Cultura del futuro

In Editoriale del mese by Paolo Lutteri

Aut: Paolo Lutteri

I percorsi razionali di filosofi e governanti non sono mai riusciti a prevedere del tutto il futuro. Per esempio: chi avrebbe immaginato che lo sviluppo industriale avrebbe sconquassato il sistema ecologico planetario, che la manutenzione degli impianti sarebbe diventata il vero argomento di sopravvivenza? Passo dopo passo la scienza ha scoperto nuove frontiere e le innovazioni tecnologiche hanno realizzato e stanno realizzando l’imprevedibile.
Forse oggi si è capito che ogni passo del progresso merita attenzione sulle possibili conseguenze positive e negative.
Si è capito, sì, ma non da tutti, dal momento che la pressione economica di aumentare i ricavi del presente spinge a trascurare le previsioni del futuro.

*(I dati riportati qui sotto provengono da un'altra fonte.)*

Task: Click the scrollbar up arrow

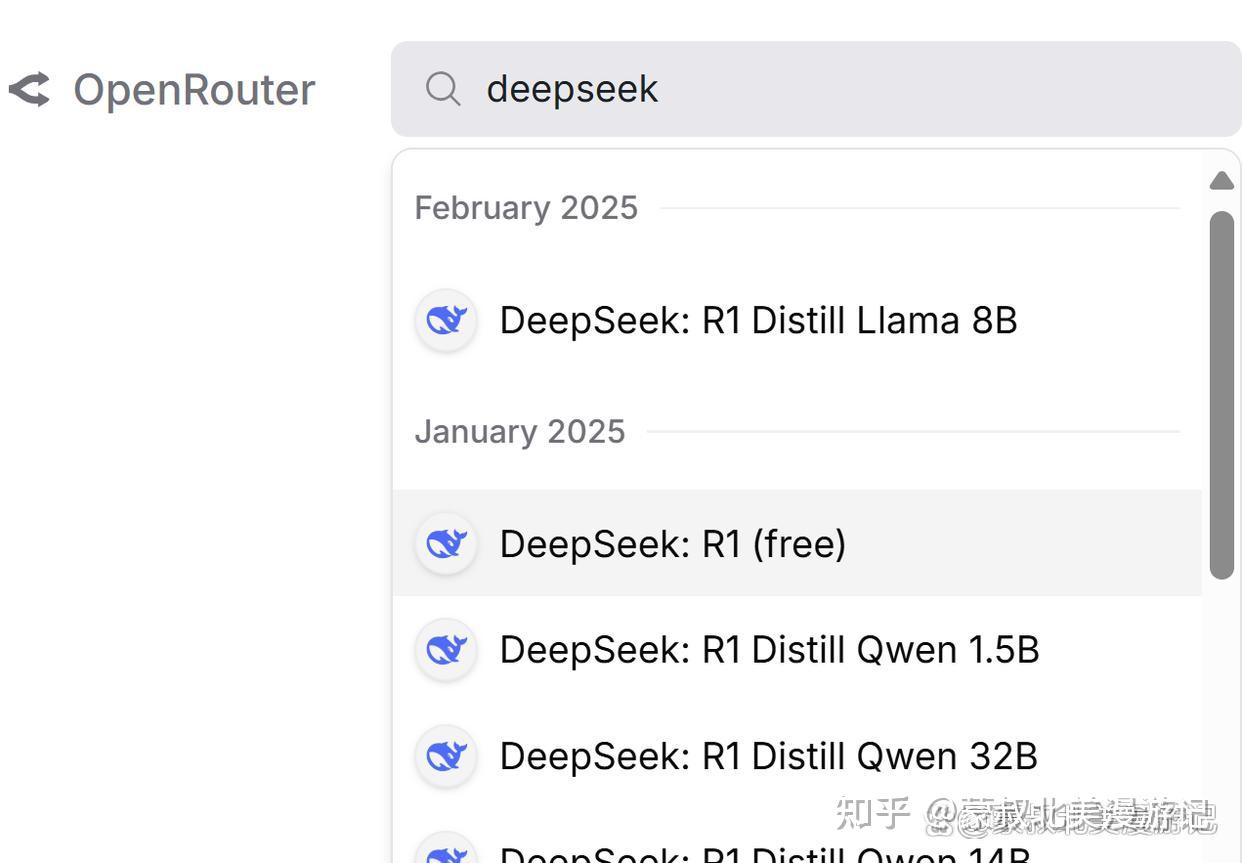Action: (1221, 180)
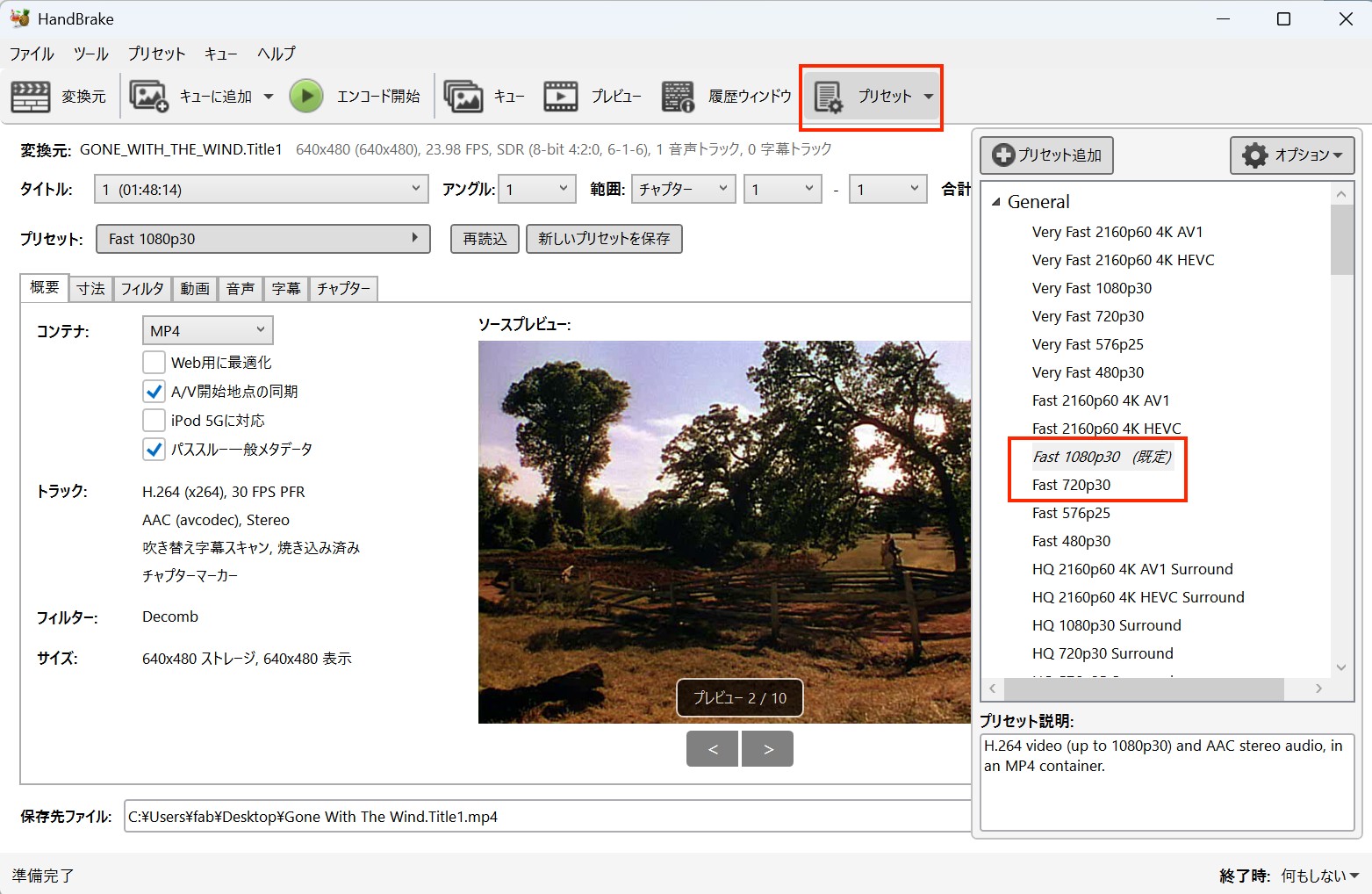Click the キューに追加 add-to-queue icon
Viewport: 1372px width, 894px height.
pyautogui.click(x=149, y=97)
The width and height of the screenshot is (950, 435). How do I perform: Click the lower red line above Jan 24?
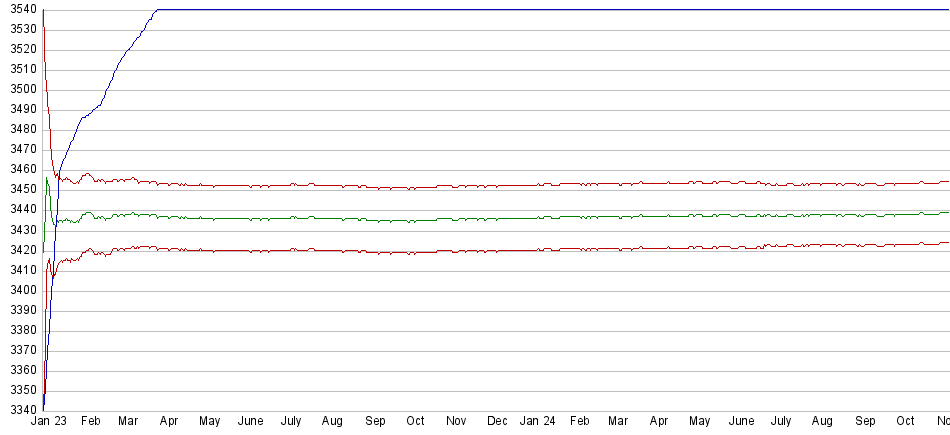point(538,250)
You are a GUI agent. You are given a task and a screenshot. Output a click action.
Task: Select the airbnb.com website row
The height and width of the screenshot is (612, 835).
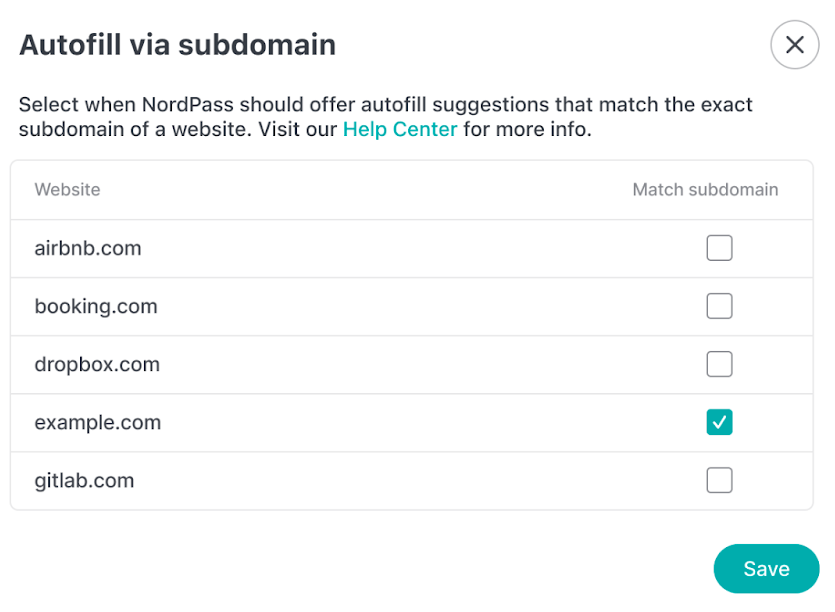[x=88, y=248]
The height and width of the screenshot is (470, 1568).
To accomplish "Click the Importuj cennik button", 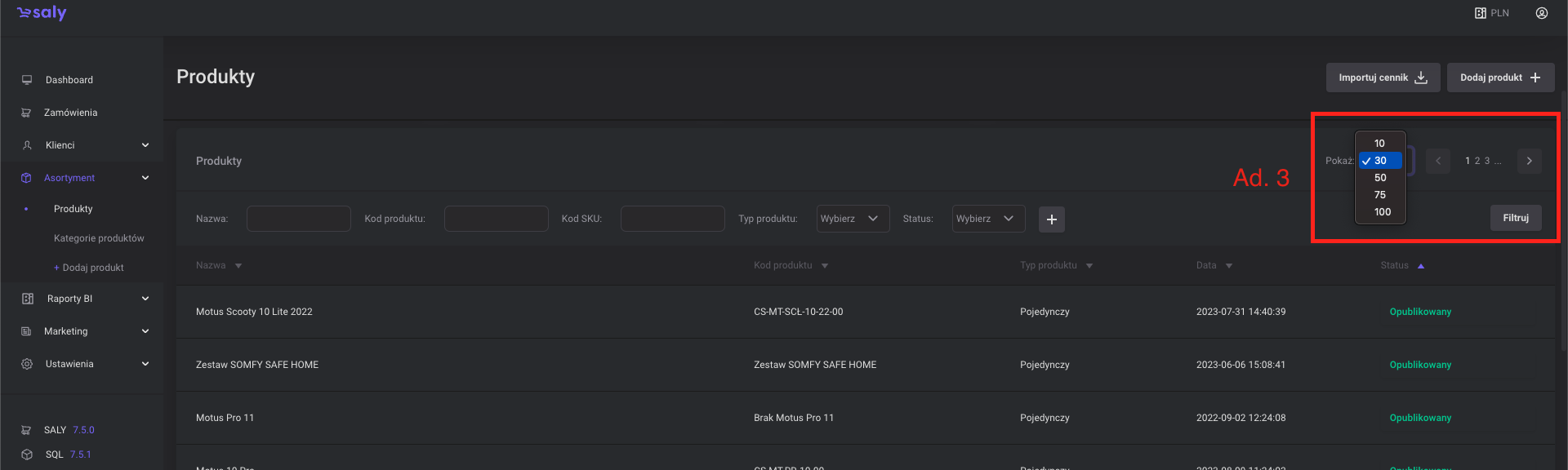I will [1383, 78].
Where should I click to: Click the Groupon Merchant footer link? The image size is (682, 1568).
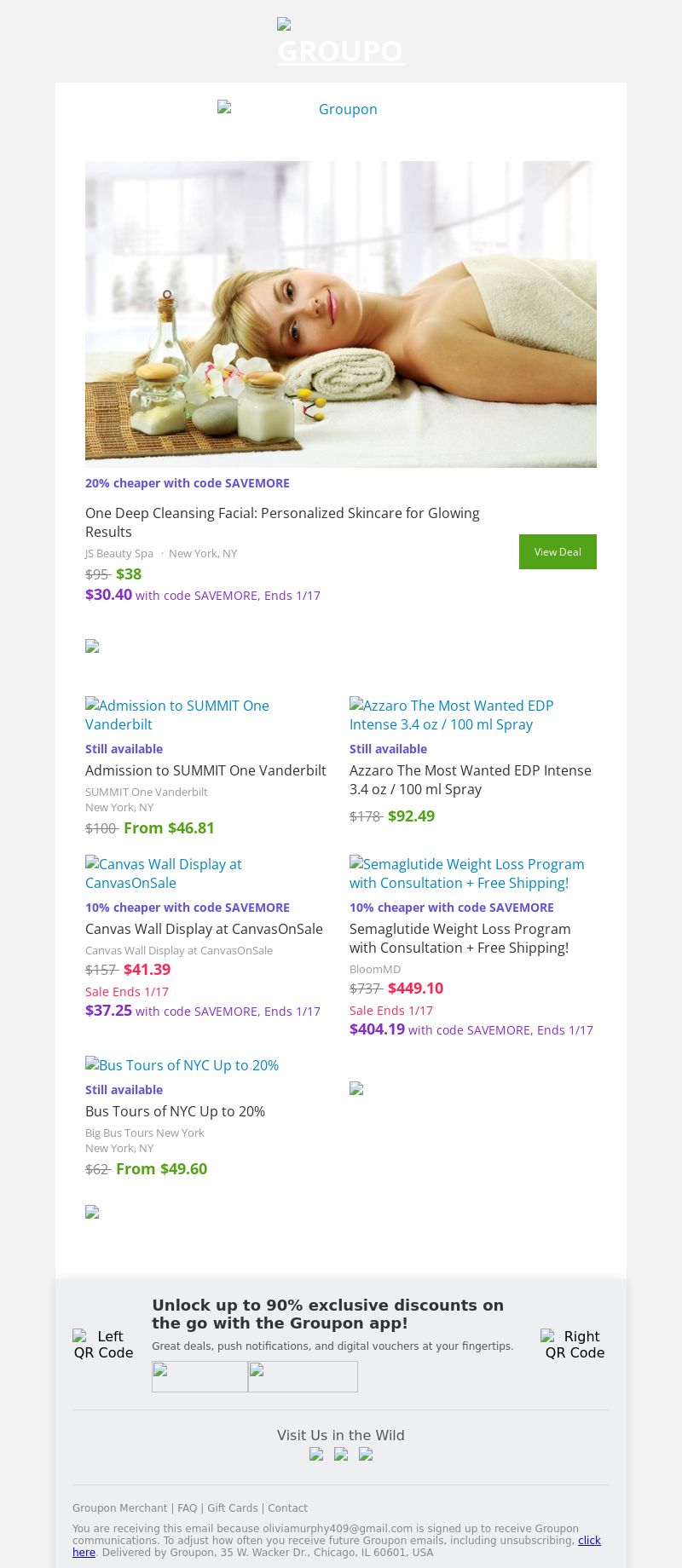(119, 1508)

La giurisprudenza arriva in ritardo sulle novità tecniche. Etica pubblica e comportamenti morali privati hanno scarso controllo.
Ci vorrebbe più riflessione, più attenzione responsabile, individuale e collettiva, ai problemi sociali globali. Con i mezzi di comunicazione oggi possiamo avere tutto il pianeta sott’occhio. Non possiamo far finta di non vedere.
Ci vorrebbe più cultura del futuro. Un futuro che non sia distopico né cacotopico, come alcuni scrittori e registi cinematografici visionari hanno immaginato. La cultura sarà digitale, userà l’intelligenza artificiale come strumento, senza farsi sopraffarre?